EXERCISE DETAILS —
From the line that contains "Image resolution: width=995" to the last line of the records below, copy everything exactly, both ends included.

DATA FOR ANALYSIS —
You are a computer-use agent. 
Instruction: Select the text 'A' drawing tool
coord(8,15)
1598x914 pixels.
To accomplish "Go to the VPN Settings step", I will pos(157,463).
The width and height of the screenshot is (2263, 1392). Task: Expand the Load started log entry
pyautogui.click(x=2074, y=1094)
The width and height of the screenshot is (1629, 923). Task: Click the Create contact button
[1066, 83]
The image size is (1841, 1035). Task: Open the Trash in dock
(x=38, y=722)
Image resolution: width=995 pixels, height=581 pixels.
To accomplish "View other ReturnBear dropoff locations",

RESPONSE —
Image resolution: width=995 pixels, height=581 pixels.
To accomplish "View other ReturnBear dropoff locations",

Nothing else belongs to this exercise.